For many people, getting the down payment together is the hardest part of buying a home. And the closing costs can be an unwelcome surprise for those who weren’t expecting to have to come up with even more cash. When you first set out to buy a home, make sure you know how much you have to save. Your lender should be able to give you a pretty good ballpark based on a certain home price. Housing experts recommend adding 5% to that number just to be safe.

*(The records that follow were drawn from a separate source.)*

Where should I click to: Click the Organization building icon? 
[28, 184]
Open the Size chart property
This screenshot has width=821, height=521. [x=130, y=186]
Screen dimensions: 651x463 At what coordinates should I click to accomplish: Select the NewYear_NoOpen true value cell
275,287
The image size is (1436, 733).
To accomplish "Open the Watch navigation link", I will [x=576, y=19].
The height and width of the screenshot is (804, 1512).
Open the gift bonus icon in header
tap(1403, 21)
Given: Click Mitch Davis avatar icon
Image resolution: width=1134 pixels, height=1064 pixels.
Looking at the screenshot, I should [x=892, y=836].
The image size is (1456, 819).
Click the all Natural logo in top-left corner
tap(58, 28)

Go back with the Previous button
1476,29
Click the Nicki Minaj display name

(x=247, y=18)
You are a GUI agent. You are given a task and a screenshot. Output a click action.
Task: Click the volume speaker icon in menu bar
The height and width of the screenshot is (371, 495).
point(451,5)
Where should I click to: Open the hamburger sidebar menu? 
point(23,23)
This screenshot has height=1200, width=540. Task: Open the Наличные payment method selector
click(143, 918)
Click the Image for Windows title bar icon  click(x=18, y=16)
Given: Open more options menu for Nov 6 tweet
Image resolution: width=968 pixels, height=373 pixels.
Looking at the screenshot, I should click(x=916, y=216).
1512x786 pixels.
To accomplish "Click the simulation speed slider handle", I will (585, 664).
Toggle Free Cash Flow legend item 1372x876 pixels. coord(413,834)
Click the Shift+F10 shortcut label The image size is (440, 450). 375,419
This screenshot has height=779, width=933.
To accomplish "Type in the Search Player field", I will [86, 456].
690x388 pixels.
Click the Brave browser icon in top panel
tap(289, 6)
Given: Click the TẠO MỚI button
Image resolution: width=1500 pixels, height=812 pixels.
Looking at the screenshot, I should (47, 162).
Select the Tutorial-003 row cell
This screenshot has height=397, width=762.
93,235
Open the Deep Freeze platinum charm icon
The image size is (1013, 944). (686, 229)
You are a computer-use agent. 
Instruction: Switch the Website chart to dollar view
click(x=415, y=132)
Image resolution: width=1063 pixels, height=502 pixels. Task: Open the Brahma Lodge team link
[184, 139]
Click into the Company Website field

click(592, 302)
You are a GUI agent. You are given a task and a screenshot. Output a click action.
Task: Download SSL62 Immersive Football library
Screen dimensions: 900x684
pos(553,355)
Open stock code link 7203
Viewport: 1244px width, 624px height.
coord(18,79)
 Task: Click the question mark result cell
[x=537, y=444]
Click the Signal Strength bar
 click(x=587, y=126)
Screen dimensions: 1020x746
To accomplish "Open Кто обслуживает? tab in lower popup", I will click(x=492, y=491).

Even if you’ve never been a great saver in the past, there are strategies you can use that will help you build the nest egg you need for your down payment and closing costs, including these tips from nerdwallet:

  • Automatic transfers from your checking account to your savings can help to make the process mandatory – and maybe a little less painful.
  • Save raises and bonuses rather than spending them.
  • Set aside tax refunds.
  • Keep the change. At least a couple of banks have variations on this theme. For example, Bank of America allows debit card users to sign up for a service that rounds up purchases to the nearest dollar and puts the change into a linked savings account.
  • Visualize your goal. Slap big, beautiful photos of your dream house on the refrigerator, near your office workspace – and wrap a small one around the primary credit card in your wallet. You might charge less and save more.”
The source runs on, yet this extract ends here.